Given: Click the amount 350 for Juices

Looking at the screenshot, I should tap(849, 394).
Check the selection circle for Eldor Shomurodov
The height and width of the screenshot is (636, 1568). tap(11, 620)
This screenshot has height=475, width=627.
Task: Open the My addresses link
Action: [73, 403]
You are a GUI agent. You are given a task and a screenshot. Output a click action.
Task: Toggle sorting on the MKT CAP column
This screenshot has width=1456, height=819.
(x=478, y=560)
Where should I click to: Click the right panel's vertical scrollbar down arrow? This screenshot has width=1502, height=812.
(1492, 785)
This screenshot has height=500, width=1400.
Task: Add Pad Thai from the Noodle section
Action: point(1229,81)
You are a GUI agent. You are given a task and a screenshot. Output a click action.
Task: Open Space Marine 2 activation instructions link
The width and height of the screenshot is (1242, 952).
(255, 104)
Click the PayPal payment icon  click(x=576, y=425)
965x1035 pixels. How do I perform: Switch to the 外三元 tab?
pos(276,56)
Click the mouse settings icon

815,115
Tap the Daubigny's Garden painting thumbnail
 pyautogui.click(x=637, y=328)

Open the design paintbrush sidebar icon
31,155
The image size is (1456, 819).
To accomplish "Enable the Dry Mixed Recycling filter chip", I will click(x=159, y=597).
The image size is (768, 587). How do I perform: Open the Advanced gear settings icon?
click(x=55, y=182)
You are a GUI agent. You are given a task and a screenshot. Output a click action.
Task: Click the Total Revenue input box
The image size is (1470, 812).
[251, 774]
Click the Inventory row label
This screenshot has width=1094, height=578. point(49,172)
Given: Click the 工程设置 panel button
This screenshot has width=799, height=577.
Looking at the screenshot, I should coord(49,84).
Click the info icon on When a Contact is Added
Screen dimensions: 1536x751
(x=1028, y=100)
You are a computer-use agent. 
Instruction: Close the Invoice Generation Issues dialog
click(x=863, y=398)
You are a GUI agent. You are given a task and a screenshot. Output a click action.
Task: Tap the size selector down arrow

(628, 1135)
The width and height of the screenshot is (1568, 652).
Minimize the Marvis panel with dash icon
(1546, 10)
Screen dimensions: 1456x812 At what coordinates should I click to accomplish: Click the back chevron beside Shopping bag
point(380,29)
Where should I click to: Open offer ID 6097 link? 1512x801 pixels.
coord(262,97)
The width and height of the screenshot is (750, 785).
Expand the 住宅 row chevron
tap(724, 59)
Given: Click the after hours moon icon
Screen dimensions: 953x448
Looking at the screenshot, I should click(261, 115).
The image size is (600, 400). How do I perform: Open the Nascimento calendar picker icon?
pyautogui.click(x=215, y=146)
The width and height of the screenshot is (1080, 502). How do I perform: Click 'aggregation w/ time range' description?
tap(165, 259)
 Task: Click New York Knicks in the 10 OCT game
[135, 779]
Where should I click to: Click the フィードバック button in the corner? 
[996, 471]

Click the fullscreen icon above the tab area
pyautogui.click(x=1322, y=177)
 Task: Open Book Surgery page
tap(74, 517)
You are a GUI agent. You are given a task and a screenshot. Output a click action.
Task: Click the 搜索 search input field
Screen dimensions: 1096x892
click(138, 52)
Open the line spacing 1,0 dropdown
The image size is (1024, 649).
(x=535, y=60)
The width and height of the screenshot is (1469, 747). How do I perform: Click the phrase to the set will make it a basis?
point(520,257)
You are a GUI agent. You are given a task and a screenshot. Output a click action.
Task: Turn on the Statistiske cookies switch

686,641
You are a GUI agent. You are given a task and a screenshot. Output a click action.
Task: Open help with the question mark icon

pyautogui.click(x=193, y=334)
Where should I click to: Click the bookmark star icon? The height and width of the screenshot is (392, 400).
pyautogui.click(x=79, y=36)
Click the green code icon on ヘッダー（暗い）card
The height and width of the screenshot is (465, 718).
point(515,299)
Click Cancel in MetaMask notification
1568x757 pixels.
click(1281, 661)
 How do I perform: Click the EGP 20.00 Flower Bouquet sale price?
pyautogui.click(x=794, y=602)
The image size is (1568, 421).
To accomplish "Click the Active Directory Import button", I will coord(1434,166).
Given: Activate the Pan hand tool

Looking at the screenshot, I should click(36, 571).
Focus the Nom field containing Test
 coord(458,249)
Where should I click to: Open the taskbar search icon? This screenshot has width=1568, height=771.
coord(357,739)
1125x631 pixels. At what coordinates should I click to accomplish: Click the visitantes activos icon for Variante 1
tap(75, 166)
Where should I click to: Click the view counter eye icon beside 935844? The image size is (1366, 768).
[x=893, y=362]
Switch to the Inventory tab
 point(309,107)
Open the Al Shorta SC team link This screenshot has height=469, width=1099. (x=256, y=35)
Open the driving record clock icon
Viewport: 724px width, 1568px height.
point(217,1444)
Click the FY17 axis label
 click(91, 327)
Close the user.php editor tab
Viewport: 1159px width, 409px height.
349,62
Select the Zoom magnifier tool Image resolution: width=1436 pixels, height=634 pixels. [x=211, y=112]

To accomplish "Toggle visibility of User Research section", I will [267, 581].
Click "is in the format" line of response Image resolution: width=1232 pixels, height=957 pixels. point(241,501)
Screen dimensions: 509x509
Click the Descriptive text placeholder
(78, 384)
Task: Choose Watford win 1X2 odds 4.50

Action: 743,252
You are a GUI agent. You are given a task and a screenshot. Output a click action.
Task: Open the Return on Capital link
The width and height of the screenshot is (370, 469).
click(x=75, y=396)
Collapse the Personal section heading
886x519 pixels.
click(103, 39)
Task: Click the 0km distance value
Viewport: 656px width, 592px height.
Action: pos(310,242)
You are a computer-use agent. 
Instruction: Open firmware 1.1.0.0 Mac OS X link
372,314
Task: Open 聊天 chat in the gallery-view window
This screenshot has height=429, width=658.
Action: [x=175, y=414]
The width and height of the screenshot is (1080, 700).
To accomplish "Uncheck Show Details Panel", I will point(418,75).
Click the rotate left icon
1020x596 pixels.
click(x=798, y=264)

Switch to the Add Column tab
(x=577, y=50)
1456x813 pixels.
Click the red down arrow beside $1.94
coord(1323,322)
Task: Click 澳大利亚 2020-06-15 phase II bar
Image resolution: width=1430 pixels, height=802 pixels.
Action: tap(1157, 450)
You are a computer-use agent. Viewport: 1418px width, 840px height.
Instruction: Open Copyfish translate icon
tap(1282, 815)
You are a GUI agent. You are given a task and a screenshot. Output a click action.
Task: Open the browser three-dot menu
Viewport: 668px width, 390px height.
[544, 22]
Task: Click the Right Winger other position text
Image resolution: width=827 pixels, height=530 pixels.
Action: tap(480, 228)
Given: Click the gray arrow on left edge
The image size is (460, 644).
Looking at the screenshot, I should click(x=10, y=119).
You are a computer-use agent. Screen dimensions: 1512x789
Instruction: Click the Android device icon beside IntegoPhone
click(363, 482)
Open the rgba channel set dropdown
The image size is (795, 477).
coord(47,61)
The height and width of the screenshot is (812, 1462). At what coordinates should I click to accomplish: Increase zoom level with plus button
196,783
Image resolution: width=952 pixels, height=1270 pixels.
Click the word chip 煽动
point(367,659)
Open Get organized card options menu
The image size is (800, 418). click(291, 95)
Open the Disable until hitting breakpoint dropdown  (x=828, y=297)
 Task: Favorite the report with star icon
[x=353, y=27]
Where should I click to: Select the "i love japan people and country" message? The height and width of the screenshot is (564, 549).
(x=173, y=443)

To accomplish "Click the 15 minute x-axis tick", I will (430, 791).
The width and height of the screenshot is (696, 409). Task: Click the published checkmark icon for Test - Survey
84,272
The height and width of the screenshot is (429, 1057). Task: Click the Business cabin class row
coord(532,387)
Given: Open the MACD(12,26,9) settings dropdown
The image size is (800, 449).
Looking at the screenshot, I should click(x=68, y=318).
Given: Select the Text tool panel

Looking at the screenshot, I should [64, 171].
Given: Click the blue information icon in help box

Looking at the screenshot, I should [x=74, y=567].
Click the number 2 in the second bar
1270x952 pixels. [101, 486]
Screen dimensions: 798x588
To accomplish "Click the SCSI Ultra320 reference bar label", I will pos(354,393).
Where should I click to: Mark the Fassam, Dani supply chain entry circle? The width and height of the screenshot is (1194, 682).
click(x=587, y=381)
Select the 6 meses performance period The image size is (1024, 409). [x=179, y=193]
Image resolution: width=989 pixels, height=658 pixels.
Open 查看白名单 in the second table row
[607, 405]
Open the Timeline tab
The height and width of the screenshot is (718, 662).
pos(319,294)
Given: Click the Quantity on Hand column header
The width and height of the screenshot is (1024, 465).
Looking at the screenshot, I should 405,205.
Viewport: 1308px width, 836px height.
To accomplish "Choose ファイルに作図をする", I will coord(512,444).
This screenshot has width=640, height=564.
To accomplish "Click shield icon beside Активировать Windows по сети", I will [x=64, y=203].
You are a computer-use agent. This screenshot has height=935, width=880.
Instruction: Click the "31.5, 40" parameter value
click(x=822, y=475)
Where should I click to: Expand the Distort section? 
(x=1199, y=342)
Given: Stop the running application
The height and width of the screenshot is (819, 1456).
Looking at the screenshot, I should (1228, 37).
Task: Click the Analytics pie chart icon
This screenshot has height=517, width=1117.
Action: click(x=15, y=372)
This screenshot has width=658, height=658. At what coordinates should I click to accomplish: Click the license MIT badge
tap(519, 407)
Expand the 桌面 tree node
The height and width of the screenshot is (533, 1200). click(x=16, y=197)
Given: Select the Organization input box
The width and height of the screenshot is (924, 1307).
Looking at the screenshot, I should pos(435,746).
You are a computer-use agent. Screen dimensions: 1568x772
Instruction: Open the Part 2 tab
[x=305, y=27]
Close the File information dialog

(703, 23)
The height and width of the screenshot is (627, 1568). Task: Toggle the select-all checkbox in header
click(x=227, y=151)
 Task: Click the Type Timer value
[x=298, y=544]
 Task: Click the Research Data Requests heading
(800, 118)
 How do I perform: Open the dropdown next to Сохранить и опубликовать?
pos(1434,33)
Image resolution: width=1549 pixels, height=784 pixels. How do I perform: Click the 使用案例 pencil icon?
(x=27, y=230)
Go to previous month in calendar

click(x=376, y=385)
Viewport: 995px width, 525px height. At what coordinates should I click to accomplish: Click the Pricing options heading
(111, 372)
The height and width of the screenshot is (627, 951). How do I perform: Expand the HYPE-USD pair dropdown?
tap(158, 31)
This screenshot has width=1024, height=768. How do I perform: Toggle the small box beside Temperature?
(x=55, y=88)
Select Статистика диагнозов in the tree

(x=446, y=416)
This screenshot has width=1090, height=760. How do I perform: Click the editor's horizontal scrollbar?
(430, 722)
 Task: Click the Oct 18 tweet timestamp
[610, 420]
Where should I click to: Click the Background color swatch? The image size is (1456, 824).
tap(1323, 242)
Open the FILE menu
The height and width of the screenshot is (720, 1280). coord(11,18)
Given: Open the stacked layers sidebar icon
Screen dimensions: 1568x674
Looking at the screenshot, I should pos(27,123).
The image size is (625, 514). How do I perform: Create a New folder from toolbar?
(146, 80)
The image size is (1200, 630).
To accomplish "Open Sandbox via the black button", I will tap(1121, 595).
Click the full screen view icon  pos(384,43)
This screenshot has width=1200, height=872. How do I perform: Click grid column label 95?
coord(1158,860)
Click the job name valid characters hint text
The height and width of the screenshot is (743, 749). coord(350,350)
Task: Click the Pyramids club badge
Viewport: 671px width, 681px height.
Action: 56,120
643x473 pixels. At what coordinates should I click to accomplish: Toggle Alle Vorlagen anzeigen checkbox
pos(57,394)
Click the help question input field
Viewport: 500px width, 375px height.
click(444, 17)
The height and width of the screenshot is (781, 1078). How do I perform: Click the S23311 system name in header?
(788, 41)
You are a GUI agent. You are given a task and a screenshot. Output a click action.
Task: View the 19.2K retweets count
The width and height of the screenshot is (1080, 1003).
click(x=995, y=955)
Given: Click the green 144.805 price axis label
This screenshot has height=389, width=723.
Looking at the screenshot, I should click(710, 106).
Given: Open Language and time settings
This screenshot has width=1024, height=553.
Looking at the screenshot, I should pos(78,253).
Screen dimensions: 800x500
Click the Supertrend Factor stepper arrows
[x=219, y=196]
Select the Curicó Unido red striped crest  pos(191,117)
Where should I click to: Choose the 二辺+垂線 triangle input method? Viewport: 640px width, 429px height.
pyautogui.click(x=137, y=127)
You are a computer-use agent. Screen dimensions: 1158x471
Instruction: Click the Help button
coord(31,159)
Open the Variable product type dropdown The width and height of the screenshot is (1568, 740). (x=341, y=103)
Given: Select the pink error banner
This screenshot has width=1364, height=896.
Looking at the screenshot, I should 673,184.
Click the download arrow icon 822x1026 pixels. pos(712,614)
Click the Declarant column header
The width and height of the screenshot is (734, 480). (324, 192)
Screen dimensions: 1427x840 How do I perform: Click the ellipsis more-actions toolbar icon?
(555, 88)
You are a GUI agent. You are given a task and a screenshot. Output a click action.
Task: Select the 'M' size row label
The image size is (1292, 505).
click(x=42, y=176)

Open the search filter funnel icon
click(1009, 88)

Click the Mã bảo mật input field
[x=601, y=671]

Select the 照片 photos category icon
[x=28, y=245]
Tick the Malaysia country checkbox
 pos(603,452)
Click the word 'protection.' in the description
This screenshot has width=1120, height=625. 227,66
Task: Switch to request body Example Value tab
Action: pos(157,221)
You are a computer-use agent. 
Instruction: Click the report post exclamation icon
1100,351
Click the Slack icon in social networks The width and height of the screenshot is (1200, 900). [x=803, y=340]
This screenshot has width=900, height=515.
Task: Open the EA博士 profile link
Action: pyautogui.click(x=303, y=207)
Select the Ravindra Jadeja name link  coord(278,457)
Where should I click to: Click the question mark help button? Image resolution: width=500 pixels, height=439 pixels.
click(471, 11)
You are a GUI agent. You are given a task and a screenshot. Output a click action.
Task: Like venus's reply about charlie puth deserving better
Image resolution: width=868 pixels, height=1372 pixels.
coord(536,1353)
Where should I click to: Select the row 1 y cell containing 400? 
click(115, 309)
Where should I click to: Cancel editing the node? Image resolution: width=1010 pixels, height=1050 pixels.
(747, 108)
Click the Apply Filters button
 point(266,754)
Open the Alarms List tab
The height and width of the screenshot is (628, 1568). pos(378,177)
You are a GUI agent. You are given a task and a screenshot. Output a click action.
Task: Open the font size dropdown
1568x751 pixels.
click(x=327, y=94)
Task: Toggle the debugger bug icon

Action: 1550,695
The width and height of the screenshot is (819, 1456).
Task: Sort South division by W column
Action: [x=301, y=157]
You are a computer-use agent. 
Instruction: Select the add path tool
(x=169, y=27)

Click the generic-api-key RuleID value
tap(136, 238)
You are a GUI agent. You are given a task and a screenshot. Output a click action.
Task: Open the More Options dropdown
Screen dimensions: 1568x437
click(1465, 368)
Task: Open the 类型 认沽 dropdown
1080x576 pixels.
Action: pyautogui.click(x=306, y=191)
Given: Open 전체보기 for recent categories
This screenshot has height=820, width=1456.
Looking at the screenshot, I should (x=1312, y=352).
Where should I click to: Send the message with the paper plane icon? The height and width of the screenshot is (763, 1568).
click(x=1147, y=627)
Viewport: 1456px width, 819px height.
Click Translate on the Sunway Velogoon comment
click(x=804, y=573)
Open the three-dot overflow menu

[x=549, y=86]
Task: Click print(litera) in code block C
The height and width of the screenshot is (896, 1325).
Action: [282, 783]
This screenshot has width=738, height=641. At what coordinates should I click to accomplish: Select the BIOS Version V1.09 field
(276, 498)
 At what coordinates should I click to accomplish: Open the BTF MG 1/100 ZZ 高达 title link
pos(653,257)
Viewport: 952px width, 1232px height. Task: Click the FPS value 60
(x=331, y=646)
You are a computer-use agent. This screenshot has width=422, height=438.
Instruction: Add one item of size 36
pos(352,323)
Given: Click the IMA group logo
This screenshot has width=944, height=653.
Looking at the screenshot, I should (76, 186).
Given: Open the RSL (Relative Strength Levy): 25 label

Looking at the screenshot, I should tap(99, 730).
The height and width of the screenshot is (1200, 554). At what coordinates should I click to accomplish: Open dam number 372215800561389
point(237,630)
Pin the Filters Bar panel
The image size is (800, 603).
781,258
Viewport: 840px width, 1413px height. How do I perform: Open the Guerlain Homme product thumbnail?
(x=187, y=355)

---

Travail à faire: Réécris sous forme de tableau Markdown les lignes des entrées allant de la ligne qui contient "Viewport: 995px width, 525px" jusqu'à la ligne qui contient "tap(158, 31)", celle-ci comprise, en omettant les lignes vides. Utilise les colonnes « Numéro » pour le rang de chaque ligne et « Ligne d'entrée » pour son texte.

Solution ci-dessous:
| Numéro | Ligne d'entrée |
|---|---|
| 1 | Viewport: 995px width, 525px height. At what coordinates should I click to accomplish: Click the Pricing options heading |
| 2 | (111, 372) |
| 3 | The height and width of the screenshot is (627, 951). How do I perform: Expand the HYPE-USD pair dropdown? |
| 4 | tap(158, 31) |